-- Data excerpts --
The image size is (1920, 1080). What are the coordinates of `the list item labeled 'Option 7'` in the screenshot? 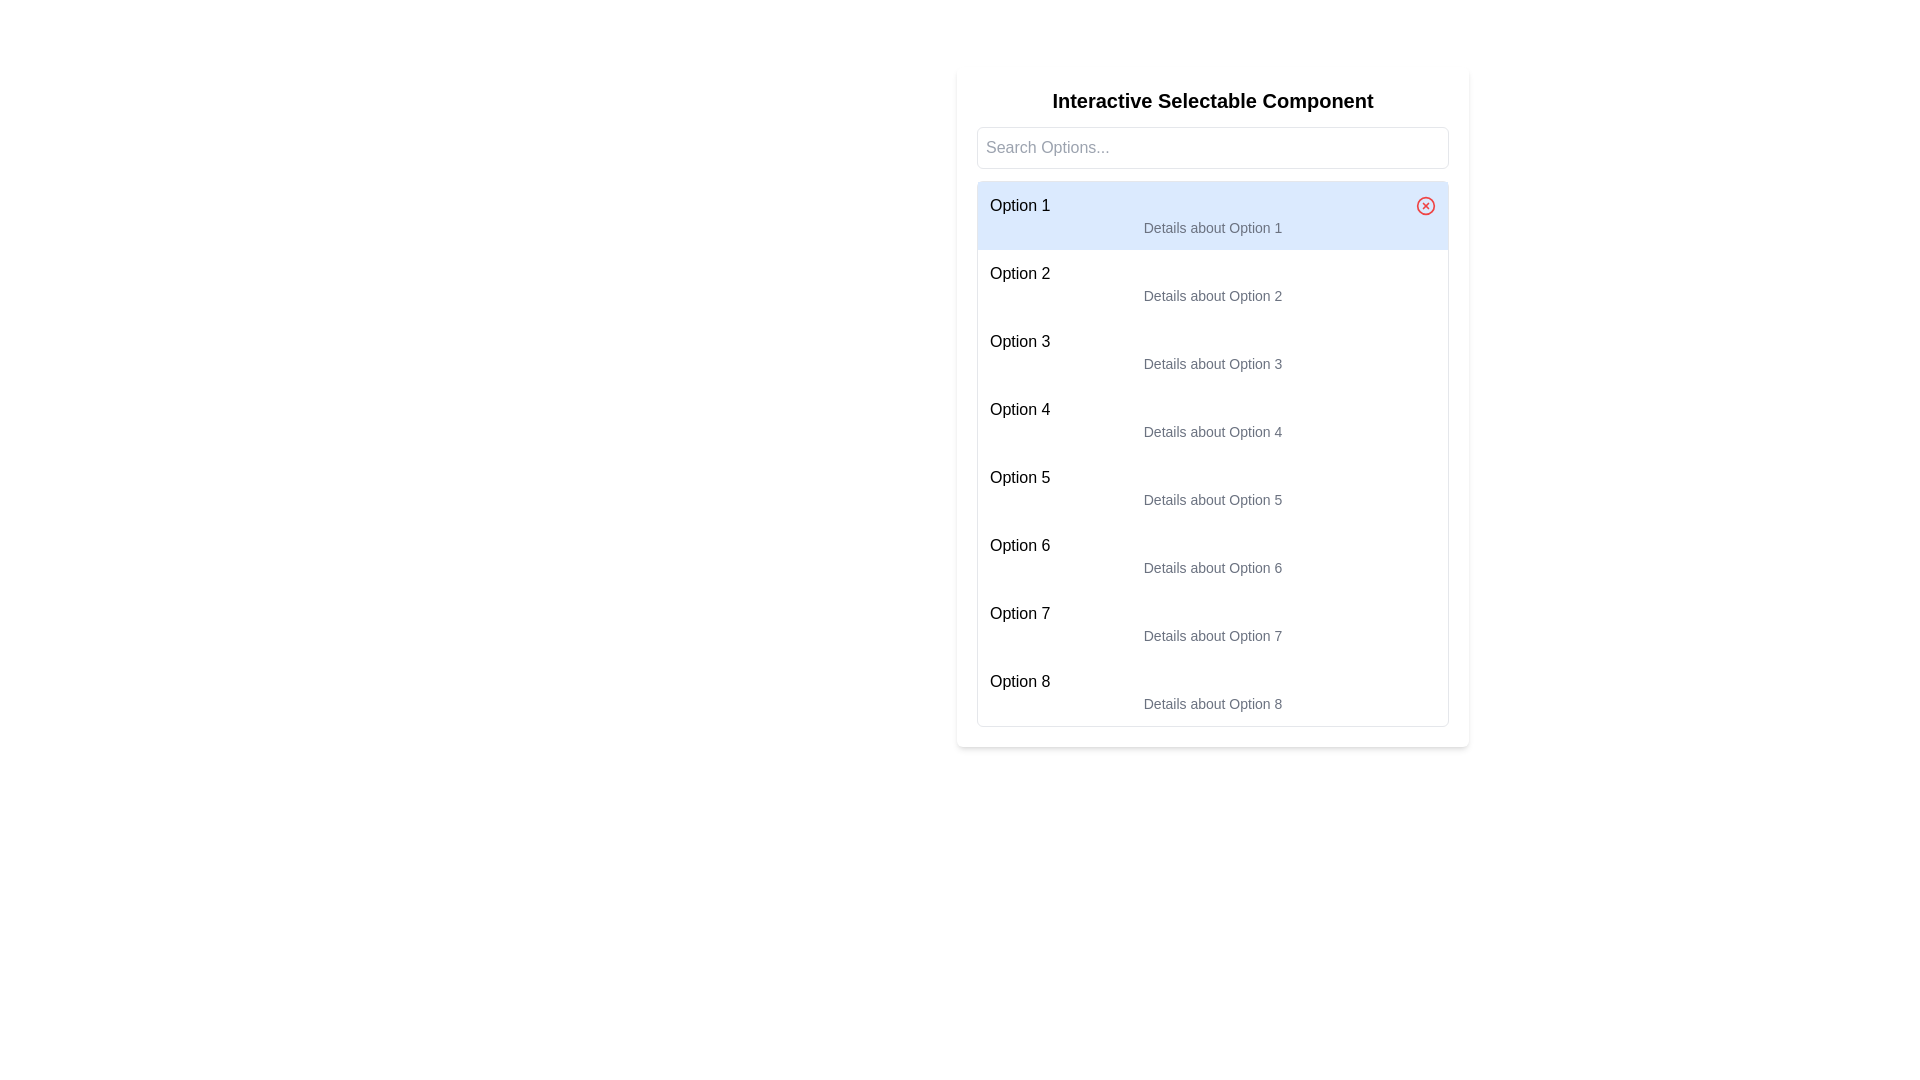 It's located at (1212, 623).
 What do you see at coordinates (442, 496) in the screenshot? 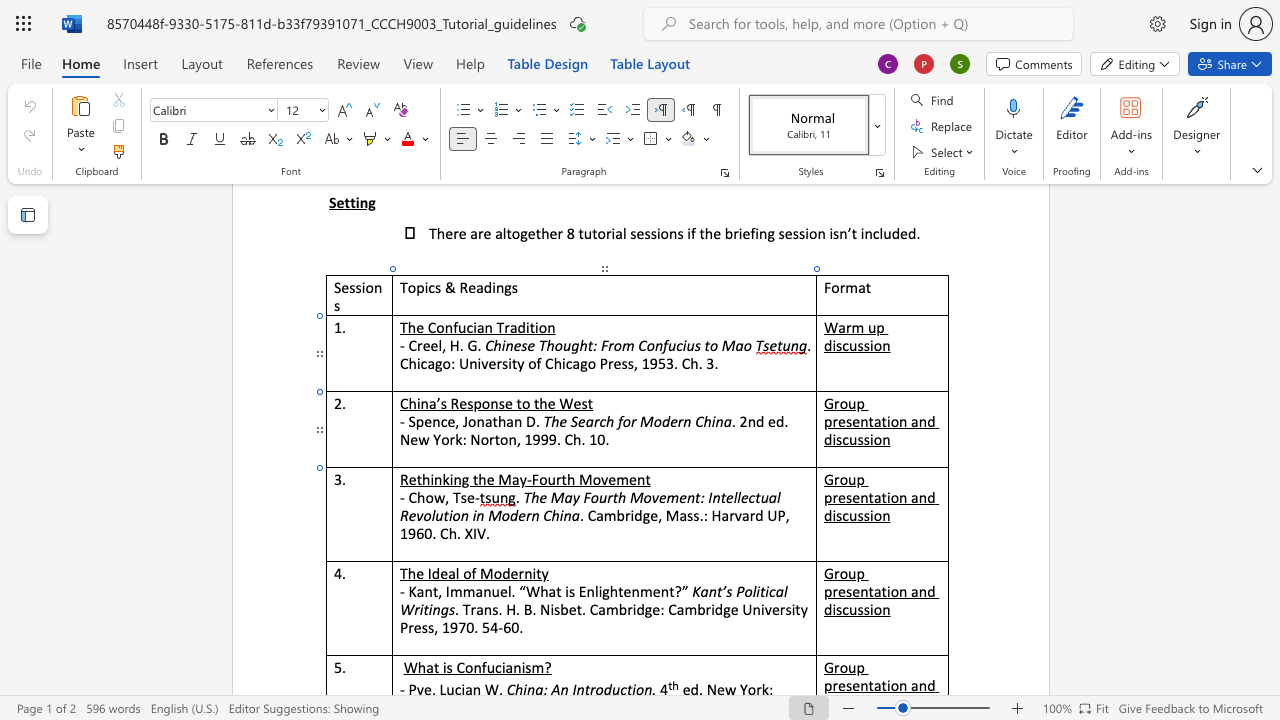
I see `the space between the continuous character "w" and "," in the text` at bounding box center [442, 496].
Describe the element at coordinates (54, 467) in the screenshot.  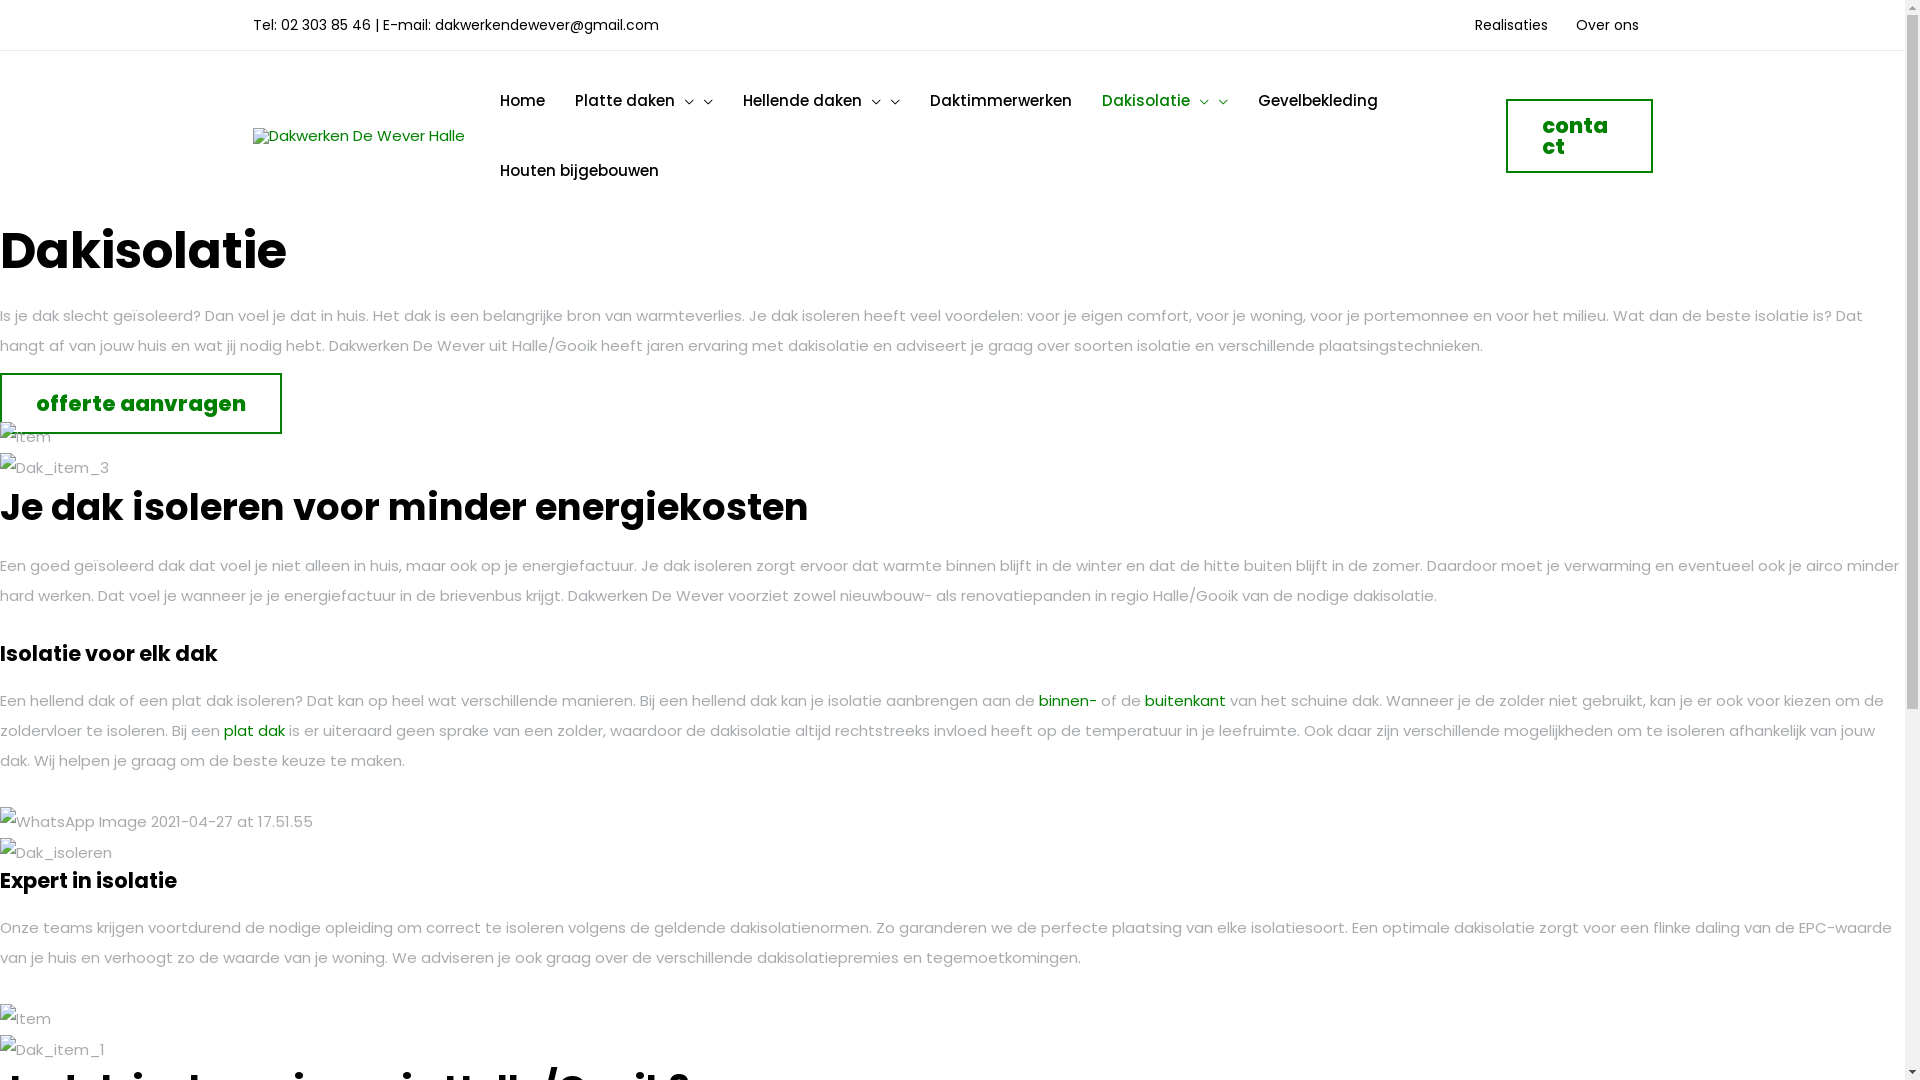
I see `'Dak_item_3'` at that location.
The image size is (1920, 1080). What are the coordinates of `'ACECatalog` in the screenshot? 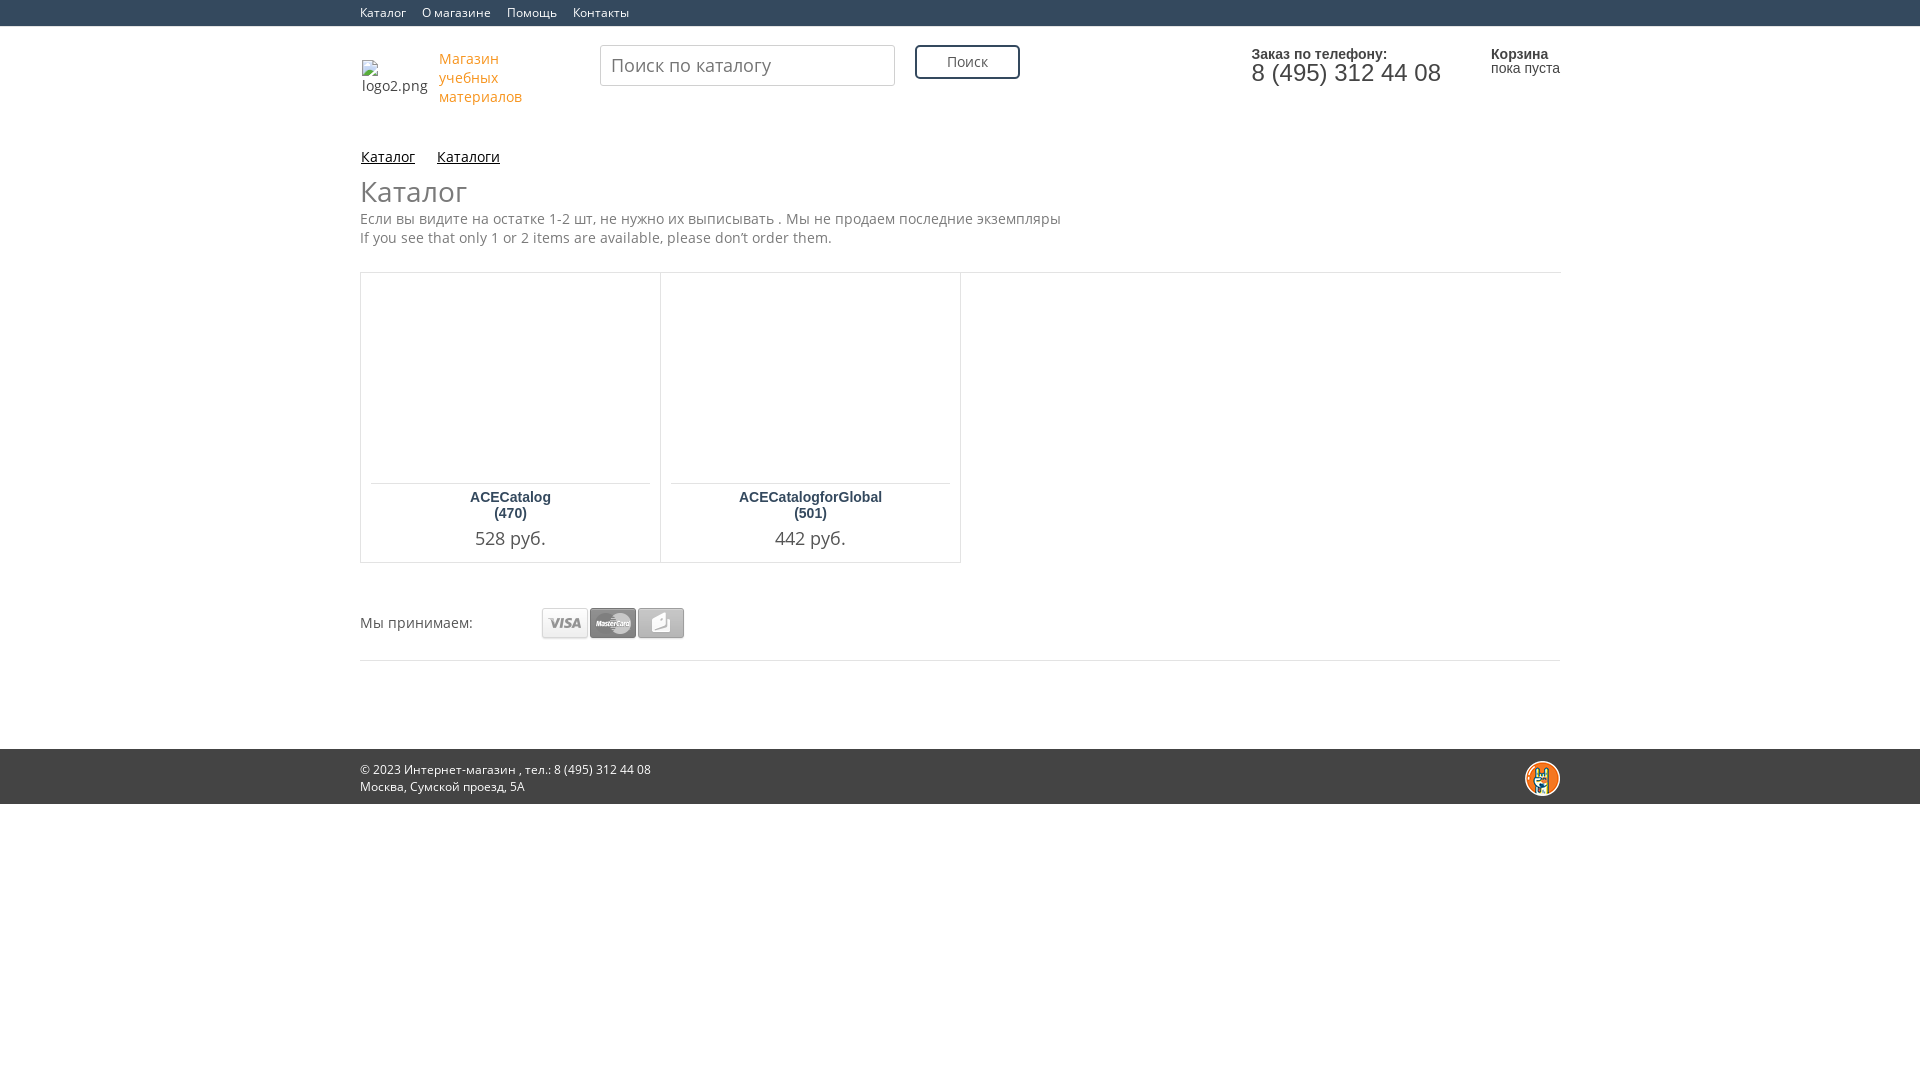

-- Work to complete --
Can you render the records from the line containing "Describe the element" through the end as a JSON list of strings, one string per line, with blank lines and the pictures left out?

-- Solved problem --
[
  "Describe the element at coordinates (54, 467) in the screenshot.  ",
  "I see `'Dak_item_3'` at that location.",
  "The image size is (1920, 1080). What are the coordinates of `'ACECatalog` in the screenshot? "
]